Dans mon dernier petit papier, je posais la question, par les temps numériques qui courent, de la nécessité de toujours apprendre à écrire à la main. Bien que j’aie évité de trancher de manière péremptoire, par ouverture d’esprit ou par couardise, il n’en demeure pas moins que le constat est implacable : apprendre à écrire, quelle qu’en soit la forme, ne saurait être remis en question. Pas plus que l’apprentissage de la lecture, d’ailleurs ! Se pose encore, dans ce monde d’oralité et d’images, la question du rôle même de la lecture.
Il est fort probable que l’évocation du lycée Tevfik Fikret d’Ankara en Turquie ne vous dise pas grand ‘chose. C’était mon cas il y a peu. Et pourtant, cela fera vingt ans l’an prochain que cet établissement lançait un programme aux allures révolutionnaires, ayant essaimé ces dernières années jusque dans nos écoles romandes : Silence, on lit ! Le concept en est simple. Chaque jour, à la même heure, chacun cesse toute chose courante pour s’adonner quinze minutes à la lecture du livre de son choix.
Avec le recul, les fondateurs turcs se disent sidérés du succès de leur entreprise, sachant qu’aujourd’hui ce temps de lecture a changé les rapports entre professeurs et élèves… Cela leur permet de sortir du rapport d’autorité-subordination habituel.
On aurait découvert-là l’œuf de Colon. Voyez plutôt ce qu’en dit la journaliste Elif Irmak sur les réseaux sociaux : Ce temps de lecturea des effets bénéfiques pour tout le monde, pour les adultes comme pour les jeunes : il renforce les capacités de concentration, favorise la curiosité, développe la culture, l’enrichissement lexical, le plaisir de lire, l’attention, la créativité, la capacité d’analyse, de synthèse et de jugement il accélère la maturité des jeunes, contribue à l’amélioration de l’expression écrite et orale.Bilan étourdissant, non ? Ce qui m’aparraît également comme digne d’être reporté ici est que l’ensemble du personnel de l’établissement s’y est mis : du cuisinier de la cafétéria au comptable en passant par le concierge.

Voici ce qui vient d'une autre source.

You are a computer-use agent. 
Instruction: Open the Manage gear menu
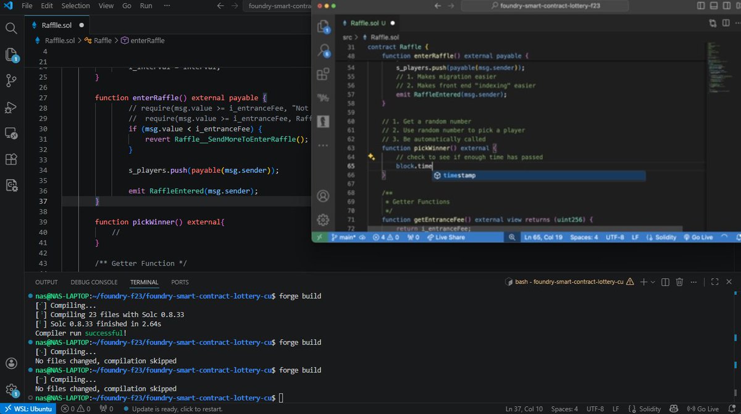[x=10, y=388]
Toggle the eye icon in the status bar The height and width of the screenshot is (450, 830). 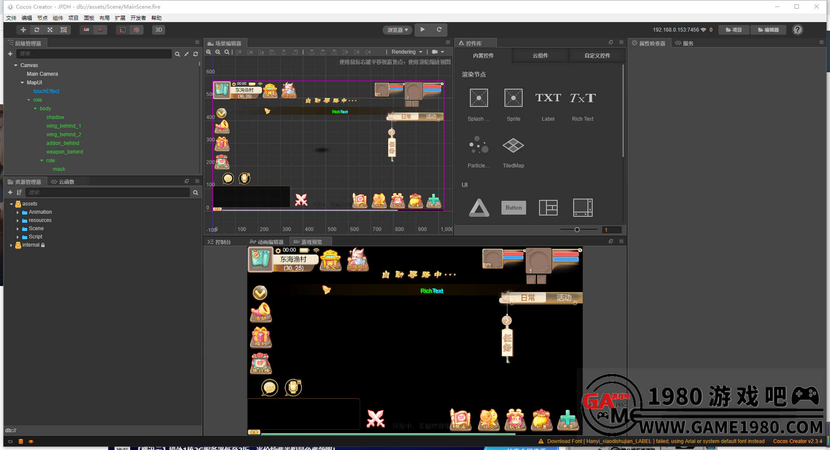31,442
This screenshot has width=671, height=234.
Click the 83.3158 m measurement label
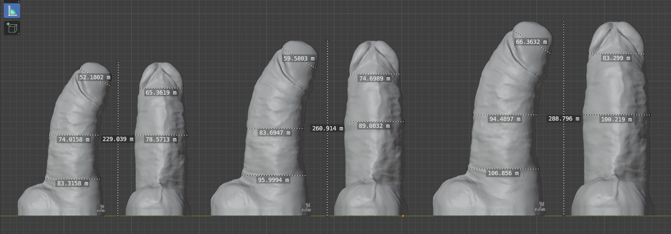[73, 183]
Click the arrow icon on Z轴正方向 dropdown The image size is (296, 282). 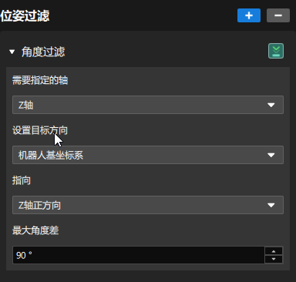point(271,205)
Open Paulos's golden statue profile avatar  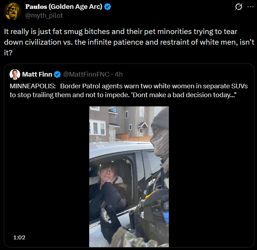(12, 11)
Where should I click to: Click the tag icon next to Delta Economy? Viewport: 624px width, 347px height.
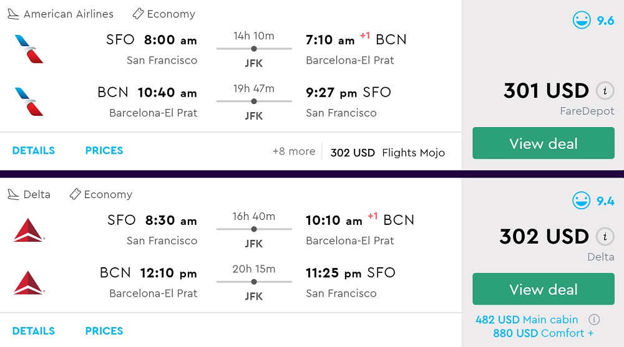pos(75,194)
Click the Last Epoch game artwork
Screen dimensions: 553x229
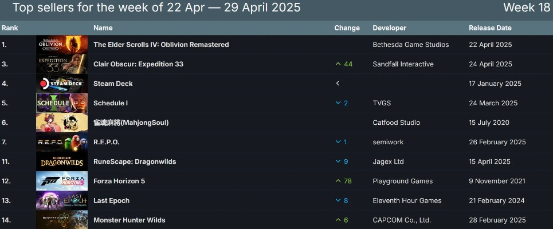(62, 200)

Alors, bien sûr, on en vient à rêver que ces quarts d’heures soient proposés tous les jours chez nous également. Ne faisons pas la fine bouche. Un pas après l’autre ou comme le dit la chanson : tout doux, tout doux, tout doucement. Réjouissons-nous plutôt de ce que l’on a mis le pied dans la porte. Le 11 novembre 2019 dernier à 10h10, dans les écoles vaudoises, plus de 100’000 personnes ont lu un extrait du livre qu’elles avaient amené avec elles. L’expérience a été reconduite tous les mois.
Les autorités vaudoises en ont profité pour rappeler que l’apprentissage et l’encouragement de la lecture et de l’écriture sont des missions centrales pour l’État. Et d’ajouter : le but est de soutenir ces missions par deux piliers: une politique éducative forte et une politique culturelle de soutien au livre et à l’écrit. Voilà qui est réjouissant.
Des moyens conséquents ont été mis à disposition de dizaines de bibliothèques publiques pour, entre autres, qu’elles puissent s’enrichir de nombreux livres. Une façon élégante de réitérer le respect dû à un objet hors du commun dont Carlos Ruiz Zafon dans Le jeu de l’ange prétend : Chaque livre a une âme, l’âme de celui qui l’a écrit, et l’âme des lecteurs qu’il fait rêver.